• [Items from a data source]:

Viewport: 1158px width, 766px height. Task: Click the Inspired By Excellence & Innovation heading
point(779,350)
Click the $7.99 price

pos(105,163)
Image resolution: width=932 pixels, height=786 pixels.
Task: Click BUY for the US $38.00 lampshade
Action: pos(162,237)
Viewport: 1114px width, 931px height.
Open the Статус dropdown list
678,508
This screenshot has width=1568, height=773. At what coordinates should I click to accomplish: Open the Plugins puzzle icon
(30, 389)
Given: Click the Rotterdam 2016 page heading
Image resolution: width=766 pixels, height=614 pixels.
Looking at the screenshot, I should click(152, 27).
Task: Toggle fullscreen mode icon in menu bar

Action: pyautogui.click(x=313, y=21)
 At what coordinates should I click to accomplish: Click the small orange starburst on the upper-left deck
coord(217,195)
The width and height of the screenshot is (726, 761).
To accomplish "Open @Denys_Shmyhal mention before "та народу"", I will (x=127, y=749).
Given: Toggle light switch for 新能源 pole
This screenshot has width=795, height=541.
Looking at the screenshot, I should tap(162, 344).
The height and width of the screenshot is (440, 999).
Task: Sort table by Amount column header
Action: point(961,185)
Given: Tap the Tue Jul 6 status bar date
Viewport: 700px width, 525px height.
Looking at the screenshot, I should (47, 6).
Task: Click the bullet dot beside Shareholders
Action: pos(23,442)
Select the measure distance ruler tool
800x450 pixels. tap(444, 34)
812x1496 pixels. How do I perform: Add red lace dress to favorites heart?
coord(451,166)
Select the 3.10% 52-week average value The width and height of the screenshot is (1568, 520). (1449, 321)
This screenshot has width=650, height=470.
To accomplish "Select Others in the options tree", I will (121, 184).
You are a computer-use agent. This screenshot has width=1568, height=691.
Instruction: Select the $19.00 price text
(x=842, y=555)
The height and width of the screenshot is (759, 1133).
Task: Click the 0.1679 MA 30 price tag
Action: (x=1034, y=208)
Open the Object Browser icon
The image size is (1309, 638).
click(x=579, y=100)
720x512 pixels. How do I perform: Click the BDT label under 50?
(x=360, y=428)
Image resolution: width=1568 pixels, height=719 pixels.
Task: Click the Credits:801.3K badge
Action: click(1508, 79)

• [Required action]: Look above for the line with "Given: Tap the Tue Jul 6 status bar date" and the line with "This screenshot has width=650, height=470.", and reproduce exactly those two lines plus every line between, nothing more.

• [Solution to this problem]:
Given: Tap the Tue Jul 6 status bar date
Viewport: 700px width, 525px height.
Looking at the screenshot, I should (47, 6).
Task: Click the bullet dot beside Shareholders
Action: pos(23,442)
Select the measure distance ruler tool
800x450 pixels. tap(444, 34)
812x1496 pixels. How do I perform: Add red lace dress to favorites heart?
coord(451,166)
Select the 3.10% 52-week average value The width and height of the screenshot is (1568, 520). (1449, 321)
This screenshot has width=650, height=470.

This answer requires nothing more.